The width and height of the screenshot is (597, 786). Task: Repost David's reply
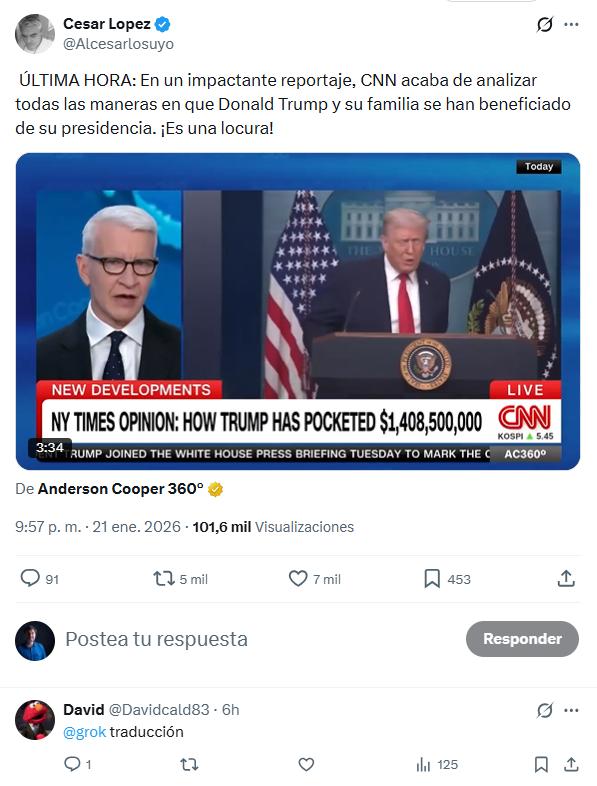189,764
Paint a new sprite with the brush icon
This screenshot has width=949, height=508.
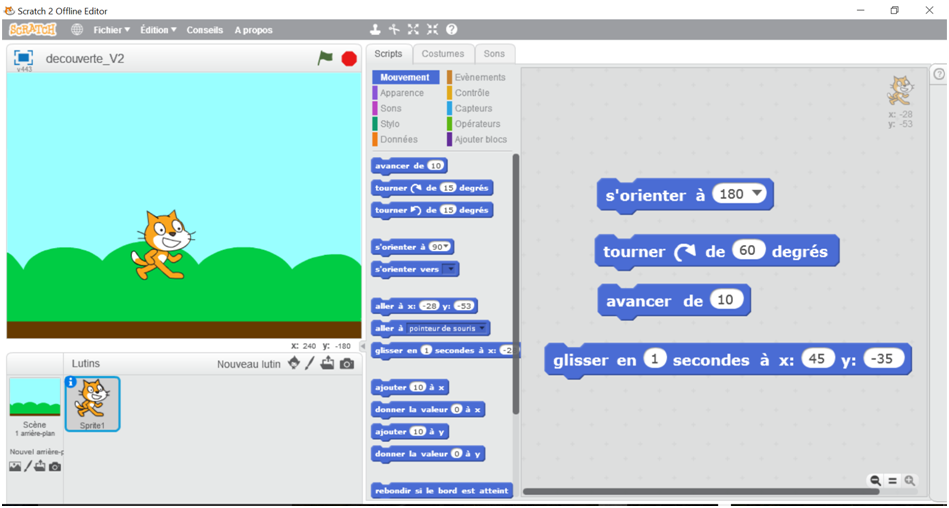(x=310, y=364)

-*-

GIVEN TASK:
Recast the lines above as a Markdown table with a Row column for the row number and a Line column for the line itself, leaving out any blank lines and omitting the pictures.

TASK ANSWER:
| Row | Line |
|---|---|
| 1 | The width and height of the screenshot is (597, 786). Task: Repost David's reply |
| 2 | 189,764 |
| 3 | Paint a new sprite with the brush icon |
| 4 | This screenshot has width=949, height=508. |
| 5 | (x=310, y=364) |